Another thing, with flash memory, write speed has always been slower than read speed.  This persists to this day in most cases on SSD's.


----------



## newtekie1 (Jul 12, 2014)

rtwjunkie said:


> Another thing, with flash memory, write speed has always been slower than read speed.  This persists to this day in most cases on SSD's.


That is actually an issue with most HDDs as well.


----------



## fusionblu (Jul 12, 2014)

Rubnik said:


> Hello,
> a few days ago while copying a file to my flash drive, and painfully watching the speed at 2Mb\s this subject kinda intrigued me (especially because my first thought was that something is wrong with my drive)
> 
> So anyway, say I'd like to copy a file from Drive A to B. From the little I know, copying speed should be determined by drive's A read speed, drive's B write speed, and the connection speed(usb 2\3, sata etc)?Essentially the copying speed being the slowest? Like in my case the write speed of my old USB drive?
> ...



Quite easily USB flash storage pen drive speed can be influenced by type of HDD or SSD inside the machine (both the physical device itself, the controller they are connected to via motherboard in terms of hardware, firmware and drivers wise), the USB controller on the particular machine (which includes hardware, firmware and drivers) and lastly there is the performance of the USB pen drive itself.

Normally you would get good USB pen drive performance from machines with the latest hardware, updated with latest firmware and software, and when the machine is used with a new USB pen drive with good performance specifications.

As for speed fluctuations the first part of the process is often done with temporary burst speed and drops down to a sustained speed, and transfer speeds can vary with different types of files such as copying a single file (often fast), multiple files (normally take longer and can take longer than copying multiple files, which are collectively the same size, as a single file) or a compressed files with either a single or multiple files inside (normally faster than uncompressed files of the same set of files which were compress into the compressed archive file).


----------



## newconroer (Jul 13, 2014)

What confuses me is understanding which is the greater factor, the speed of the drive writing or the drive reading the copy. I've had scenarios where an SSD will write slower to an HDD, than the HDD writes to an SSD (of similar size files).

As for USB, never had a good experience with USB speeds, even on 3.0 controllers. The theoretical vs real world speeds of USB is shocking.


----------



## newtekie1 (Jul 13, 2014)

newconroer said:


> What confuses me is understanding which is the greater factor, the speed of the drive writing or the drive reading the copy. I've had scenarios where an SSD will write slower to an HDD, than the HDD writes to an SSD (of similar size files).
> 
> As for USB, never had a good experience with USB speeds, even on 3.0 controllers. The theoretical vs real world speeds of USB is shocking.
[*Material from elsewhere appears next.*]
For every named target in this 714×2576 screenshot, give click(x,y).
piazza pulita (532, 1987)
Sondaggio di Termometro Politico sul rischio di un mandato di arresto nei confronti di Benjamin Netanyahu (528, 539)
The slowest link in the chain will determine the transfer speed.

I'll give an example:

SSD Specs:
Read - 300MB/s
Write - 150MB/s

HDD Specs:
Read - 125MB/s
Write - 75MB/s

If you do a transfer from the SSD to the HDD, the read speed is capable of 300MB/s but the write speed is only capable of 75MB/s, so it will go at 75MB/s.  If you do a transfer from the HDD to the SSD, the read speed is capable of 125MB/s and the write speed is capable of 150MB/s, so it will go at 125MB/s.


----------